[ 
https://issues.apache.org/jira/browse/HBASE-11544?page=com.atlassian.jira.plugin.system.issuetabpanels:comment-tabpanel&focusedCommentId=14303786#comment-14303786
 ] 

Jonathan Lawlor commented on HBASE-11544:
-----------------------------------------

I have started to look into this issue this past week. I have begun by 
investigating how [~lhofhansl]'s solution #1 could be implemented (solution #2 
would be the natural next step afterwards). As discussed above, the currently 
implementations of setBatch and setMaxResultSize seem to reveal how we could 
develop a solution for #1:

Currently, if a user uses the setBatch method on their scan, they will receive 
partial rows (assuming the batch size is less than the number of columns in the 
row) on each call to next(). As [~lhofhansl] has called out above, this does 
not break edit atomicity because the scanner maintains the readpoint state on 
the server. This is an important workflow that we could mimic in the 
implementation of solution #1: In the event that the entire row does not fit 
into a chunk, we would be returning partial rows in a manner similar to how 
batching returns partial rows.

→ **Source material**:
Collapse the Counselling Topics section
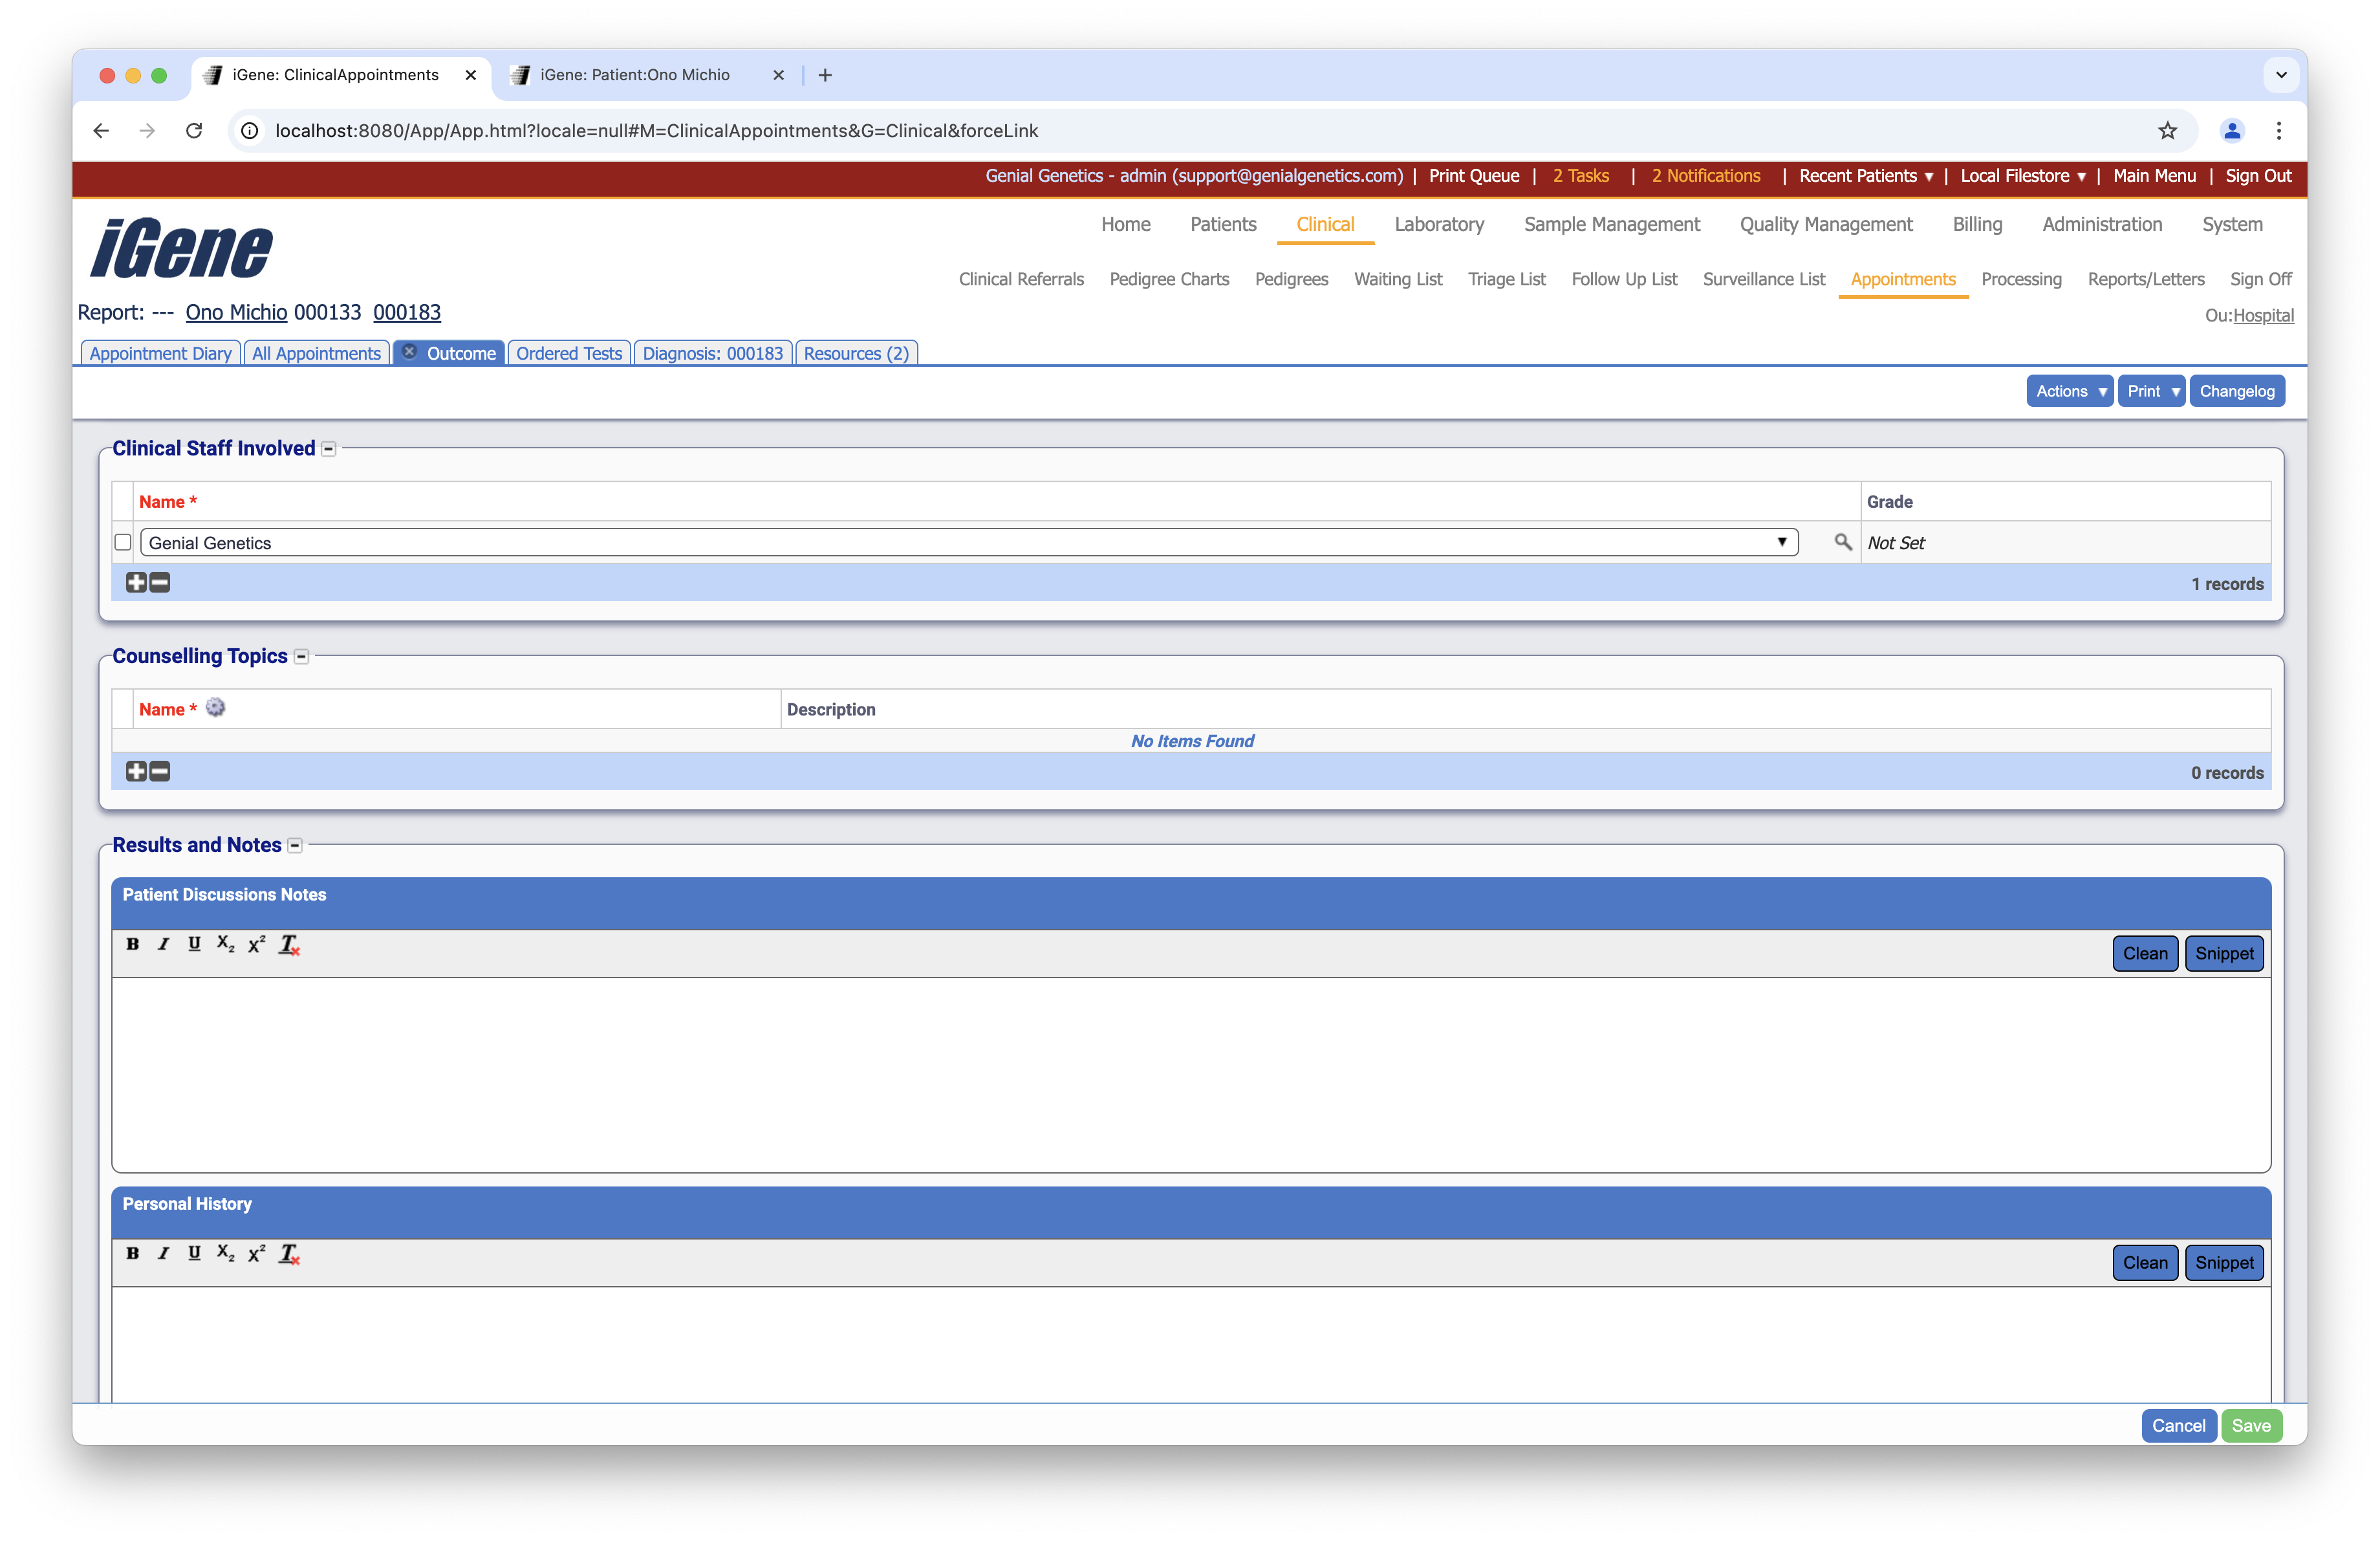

→ **Task objective**:
According to the HBASE-11544 comment, why does returning partial rows with setBatch not break edit atomicity?

→ **Response**:
The scanner maintains the readpoint state on the server.